Source data:
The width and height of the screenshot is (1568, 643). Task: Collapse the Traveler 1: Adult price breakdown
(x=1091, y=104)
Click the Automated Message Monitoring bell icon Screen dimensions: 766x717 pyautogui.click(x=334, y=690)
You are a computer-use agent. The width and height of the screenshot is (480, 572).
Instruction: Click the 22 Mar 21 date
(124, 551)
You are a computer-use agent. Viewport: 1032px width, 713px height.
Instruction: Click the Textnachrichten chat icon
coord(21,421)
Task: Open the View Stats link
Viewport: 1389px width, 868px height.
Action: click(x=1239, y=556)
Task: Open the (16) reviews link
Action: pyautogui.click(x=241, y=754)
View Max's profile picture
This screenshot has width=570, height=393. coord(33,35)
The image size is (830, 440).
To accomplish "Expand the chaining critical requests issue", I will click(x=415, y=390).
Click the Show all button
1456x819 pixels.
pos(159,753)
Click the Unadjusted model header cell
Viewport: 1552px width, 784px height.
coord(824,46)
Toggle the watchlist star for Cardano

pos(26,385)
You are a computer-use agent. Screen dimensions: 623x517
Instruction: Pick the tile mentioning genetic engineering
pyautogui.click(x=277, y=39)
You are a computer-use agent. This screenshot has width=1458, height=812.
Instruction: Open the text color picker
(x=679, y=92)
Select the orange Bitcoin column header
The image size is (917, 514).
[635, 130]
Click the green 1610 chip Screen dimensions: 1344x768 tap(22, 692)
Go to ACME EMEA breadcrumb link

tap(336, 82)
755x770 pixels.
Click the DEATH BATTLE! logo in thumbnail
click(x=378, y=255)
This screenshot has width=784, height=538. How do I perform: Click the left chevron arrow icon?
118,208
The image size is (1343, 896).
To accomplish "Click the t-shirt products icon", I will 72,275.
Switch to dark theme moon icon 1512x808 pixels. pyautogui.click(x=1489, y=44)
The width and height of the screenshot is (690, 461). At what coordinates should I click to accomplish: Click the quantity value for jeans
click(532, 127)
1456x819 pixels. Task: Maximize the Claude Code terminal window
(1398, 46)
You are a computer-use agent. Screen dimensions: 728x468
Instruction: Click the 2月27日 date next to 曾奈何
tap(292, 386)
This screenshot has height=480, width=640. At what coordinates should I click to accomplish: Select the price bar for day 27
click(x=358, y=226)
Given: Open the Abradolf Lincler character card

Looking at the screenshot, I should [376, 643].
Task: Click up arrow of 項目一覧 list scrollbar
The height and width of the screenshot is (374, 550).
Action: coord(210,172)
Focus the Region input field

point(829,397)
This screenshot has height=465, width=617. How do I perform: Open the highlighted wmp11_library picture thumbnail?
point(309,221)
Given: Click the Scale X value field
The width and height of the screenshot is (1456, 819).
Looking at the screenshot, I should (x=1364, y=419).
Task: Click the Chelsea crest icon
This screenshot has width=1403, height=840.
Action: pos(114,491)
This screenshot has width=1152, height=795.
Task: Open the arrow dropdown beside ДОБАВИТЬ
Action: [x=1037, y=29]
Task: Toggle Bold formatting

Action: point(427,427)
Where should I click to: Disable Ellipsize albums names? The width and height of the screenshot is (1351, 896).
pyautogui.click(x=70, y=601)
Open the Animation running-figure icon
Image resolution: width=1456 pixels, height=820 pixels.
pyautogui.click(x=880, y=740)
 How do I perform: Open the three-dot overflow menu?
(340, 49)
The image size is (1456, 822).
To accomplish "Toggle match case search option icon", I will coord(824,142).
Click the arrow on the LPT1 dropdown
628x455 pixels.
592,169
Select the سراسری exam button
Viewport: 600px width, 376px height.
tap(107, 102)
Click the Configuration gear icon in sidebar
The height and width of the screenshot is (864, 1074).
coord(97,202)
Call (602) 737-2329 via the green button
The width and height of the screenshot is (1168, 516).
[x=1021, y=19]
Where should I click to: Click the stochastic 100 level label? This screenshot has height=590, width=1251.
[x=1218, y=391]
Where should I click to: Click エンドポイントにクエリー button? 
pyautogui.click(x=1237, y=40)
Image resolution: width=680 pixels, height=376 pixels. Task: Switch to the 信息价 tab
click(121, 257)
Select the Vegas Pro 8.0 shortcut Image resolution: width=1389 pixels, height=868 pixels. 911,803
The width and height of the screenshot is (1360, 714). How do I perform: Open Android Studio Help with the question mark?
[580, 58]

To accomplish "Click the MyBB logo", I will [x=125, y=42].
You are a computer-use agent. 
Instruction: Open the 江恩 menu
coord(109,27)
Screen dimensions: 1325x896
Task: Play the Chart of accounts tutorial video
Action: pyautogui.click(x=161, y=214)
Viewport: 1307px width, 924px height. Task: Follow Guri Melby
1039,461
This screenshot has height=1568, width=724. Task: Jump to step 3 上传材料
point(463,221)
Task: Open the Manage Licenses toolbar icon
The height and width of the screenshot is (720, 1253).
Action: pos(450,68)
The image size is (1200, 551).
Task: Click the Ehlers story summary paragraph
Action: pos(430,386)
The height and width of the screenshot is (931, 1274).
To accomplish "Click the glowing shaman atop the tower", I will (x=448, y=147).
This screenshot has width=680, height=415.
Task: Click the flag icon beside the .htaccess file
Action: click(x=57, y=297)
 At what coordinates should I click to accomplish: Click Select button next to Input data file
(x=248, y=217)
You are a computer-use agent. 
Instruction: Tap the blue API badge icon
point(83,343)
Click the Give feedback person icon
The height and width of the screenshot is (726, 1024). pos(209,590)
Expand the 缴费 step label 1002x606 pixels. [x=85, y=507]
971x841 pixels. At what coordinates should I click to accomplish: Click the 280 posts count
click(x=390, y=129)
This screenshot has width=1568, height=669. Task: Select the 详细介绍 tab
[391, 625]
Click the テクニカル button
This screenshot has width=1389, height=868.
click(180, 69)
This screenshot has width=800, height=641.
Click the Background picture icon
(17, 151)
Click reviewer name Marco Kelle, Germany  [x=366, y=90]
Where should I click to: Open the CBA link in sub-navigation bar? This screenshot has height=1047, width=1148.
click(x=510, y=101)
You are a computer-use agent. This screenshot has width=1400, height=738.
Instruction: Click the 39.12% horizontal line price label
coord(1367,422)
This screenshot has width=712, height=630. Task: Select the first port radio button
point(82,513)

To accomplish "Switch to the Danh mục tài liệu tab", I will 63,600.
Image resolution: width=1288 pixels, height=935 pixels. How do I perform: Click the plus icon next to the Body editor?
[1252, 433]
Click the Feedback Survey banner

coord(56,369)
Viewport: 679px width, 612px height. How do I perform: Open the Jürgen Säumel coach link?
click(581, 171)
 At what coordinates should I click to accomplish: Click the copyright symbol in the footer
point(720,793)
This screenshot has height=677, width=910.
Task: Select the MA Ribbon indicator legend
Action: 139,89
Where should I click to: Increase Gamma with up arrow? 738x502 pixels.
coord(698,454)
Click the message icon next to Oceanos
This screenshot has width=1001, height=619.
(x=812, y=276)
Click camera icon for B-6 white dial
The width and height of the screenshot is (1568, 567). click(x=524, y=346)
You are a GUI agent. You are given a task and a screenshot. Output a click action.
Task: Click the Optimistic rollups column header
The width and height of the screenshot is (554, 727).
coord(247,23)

# What to work on:
Edit the material above so that every instance of "computer-use agent" reads "desktop agent", leaving everything else unchanged.

# Problem solution:
The width and height of the screenshot is (1568, 643). Task: Collapse the Traveler 1: Adult price breakdown
(x=1091, y=104)
Click the Automated Message Monitoring bell icon Screen dimensions: 766x717 pyautogui.click(x=334, y=690)
You are a desktop agent. The width and height of the screenshot is (480, 572).
Instruction: Click the 22 Mar 21 date
(124, 551)
You are a desktop agent. Viewport: 1032px width, 713px height.
Instruction: Click the Textnachrichten chat icon
coord(21,421)
Task: Open the View Stats link
Viewport: 1389px width, 868px height.
Action: click(x=1239, y=556)
Task: Open the (16) reviews link
Action: pyautogui.click(x=241, y=754)
View Max's profile picture
This screenshot has width=570, height=393. coord(33,35)
The image size is (830, 440).
To accomplish "Expand the chaining critical requests issue", I will click(x=415, y=390).
Click the Show all button
1456x819 pixels.
pos(159,753)
Click the Unadjusted model header cell
Viewport: 1552px width, 784px height.
coord(824,46)
Toggle the watchlist star for Cardano

pos(26,385)
You are a desktop agent. Screen dimensions: 623x517
Instruction: Pick the tile mentioning genetic engineering
pyautogui.click(x=277, y=39)
You are a desktop agent. This screenshot has width=1458, height=812.
Instruction: Open the text color picker
(x=679, y=92)
Select the orange Bitcoin column header
The image size is (917, 514).
[635, 130]
Click the green 1610 chip Screen dimensions: 1344x768 tap(22, 692)
Go to ACME EMEA breadcrumb link

tap(336, 82)
755x770 pixels.
Click the DEATH BATTLE! logo in thumbnail
click(x=378, y=255)
This screenshot has width=784, height=538. How do I perform: Click the left chevron arrow icon?
118,208
The image size is (1343, 896).
To accomplish "Click the t-shirt products icon", I will 72,275.
Switch to dark theme moon icon 1512x808 pixels. pyautogui.click(x=1489, y=44)
The width and height of the screenshot is (690, 461). At what coordinates should I click to accomplish: Click the quantity value for jeans
click(532, 127)
1456x819 pixels. Task: Maximize the Claude Code terminal window
(1398, 46)
You are a desktop agent. Screen dimensions: 728x468
Instruction: Click the 2月27日 date next to 曾奈何
tap(292, 386)
This screenshot has height=480, width=640. At what coordinates should I click to accomplish: Select the price bar for day 27
click(x=358, y=226)
Given: Open the Abradolf Lincler character card

Looking at the screenshot, I should [376, 643].
Task: Click up arrow of 項目一覧 list scrollbar
The height and width of the screenshot is (374, 550).
Action: coord(210,172)
Focus the Region input field

point(829,397)
This screenshot has height=465, width=617. How do I perform: Open the highlighted wmp11_library picture thumbnail?
point(309,221)
Given: Click the Scale X value field
The width and height of the screenshot is (1456, 819).
Looking at the screenshot, I should (x=1364, y=419).
Task: Click the Chelsea crest icon
This screenshot has width=1403, height=840.
Action: pos(114,491)
This screenshot has width=1152, height=795.
Task: Open the arrow dropdown beside ДОБАВИТЬ
Action: [x=1037, y=29]
Task: Toggle Bold formatting

Action: point(427,427)
Where should I click to: Disable Ellipsize albums names? The width and height of the screenshot is (1351, 896).
pyautogui.click(x=70, y=601)
Open the Animation running-figure icon
Image resolution: width=1456 pixels, height=820 pixels.
pyautogui.click(x=880, y=740)
 How do I perform: Open the three-dot overflow menu?
(340, 49)
The image size is (1456, 822).
To accomplish "Toggle match case search option icon", I will coord(824,142).
Click the arrow on the LPT1 dropdown
628x455 pixels.
592,169
Select the سراسری exam button
Viewport: 600px width, 376px height.
tap(107, 102)
Click the Configuration gear icon in sidebar
The height and width of the screenshot is (864, 1074).
coord(97,202)
Call (602) 737-2329 via the green button
The width and height of the screenshot is (1168, 516).
[x=1021, y=19]
Where should I click to: Click the stochastic 100 level label? This screenshot has height=590, width=1251.
[x=1218, y=391]
Where should I click to: Click エンドポイントにクエリー button? 
pyautogui.click(x=1237, y=40)
Image resolution: width=680 pixels, height=376 pixels. Task: Switch to the 信息价 tab
click(121, 257)
Select the Vegas Pro 8.0 shortcut Image resolution: width=1389 pixels, height=868 pixels. 911,803
The width and height of the screenshot is (1360, 714). How do I perform: Open Android Studio Help with the question mark?
[580, 58]

To accomplish "Click the MyBB logo", I will [x=125, y=42].
You are a desktop agent. 
Instruction: Open the 江恩 menu
coord(109,27)
Screen dimensions: 1325x896
Task: Play the Chart of accounts tutorial video
Action: pyautogui.click(x=161, y=214)
Viewport: 1307px width, 924px height. Task: Follow Guri Melby
1039,461
This screenshot has height=1568, width=724. Task: Jump to step 3 上传材料
point(463,221)
Task: Open the Manage Licenses toolbar icon
The height and width of the screenshot is (720, 1253).
Action: pos(450,68)
The image size is (1200, 551).
Task: Click the Ehlers story summary paragraph
Action: pos(430,386)
The height and width of the screenshot is (931, 1274).
To accomplish "Click the glowing shaman atop the tower", I will (x=448, y=147).
This screenshot has width=680, height=415.
Task: Click the flag icon beside the .htaccess file
Action: click(x=57, y=297)
 At what coordinates should I click to accomplish: Click Select button next to Input data file
(x=248, y=217)
You are a desktop agent. 
Instruction: Tap the blue API badge icon
point(83,343)
Click the Give feedback person icon
The height and width of the screenshot is (726, 1024). pos(209,590)
Expand the 缴费 step label 1002x606 pixels. [x=85, y=507]
971x841 pixels. At what coordinates should I click to accomplish: Click the 280 posts count
click(x=390, y=129)
This screenshot has width=1568, height=669. Task: Select the 详细介绍 tab
[391, 625]
Click the テクニカル button
This screenshot has width=1389, height=868.
click(180, 69)
This screenshot has width=800, height=641.
Click the Background picture icon
(17, 151)
Click reviewer name Marco Kelle, Germany  [x=366, y=90]
Where should I click to: Open the CBA link in sub-navigation bar? This screenshot has height=1047, width=1148.
click(x=510, y=101)
You are a desktop agent. This screenshot has width=1400, height=738.
Instruction: Click the 39.12% horizontal line price label
coord(1367,422)
This screenshot has width=712, height=630. Task: Select the first port radio button
point(82,513)

To accomplish "Switch to the Danh mục tài liệu tab", I will 63,600.
Image resolution: width=1288 pixels, height=935 pixels. How do I perform: Click the plus icon next to the Body editor?
[1252, 433]
Click the Feedback Survey banner

coord(56,369)
Viewport: 679px width, 612px height. How do I perform: Open the Jürgen Säumel coach link?
click(581, 171)
 At what coordinates should I click to accomplish: Click the copyright symbol in the footer
point(720,793)
This screenshot has height=677, width=910.
Task: Select the MA Ribbon indicator legend
Action: 139,89
Where should I click to: Increase Gamma with up arrow? 738x502 pixels.
coord(698,454)
Click the message icon next to Oceanos
This screenshot has width=1001, height=619.
(x=812, y=276)
Click camera icon for B-6 white dial
The width and height of the screenshot is (1568, 567). click(x=524, y=346)
You are a GUI agent. You are given a task and a screenshot. Output a click action.
Task: Click the Optimistic rollups column header
The width and height of the screenshot is (554, 727).
coord(247,23)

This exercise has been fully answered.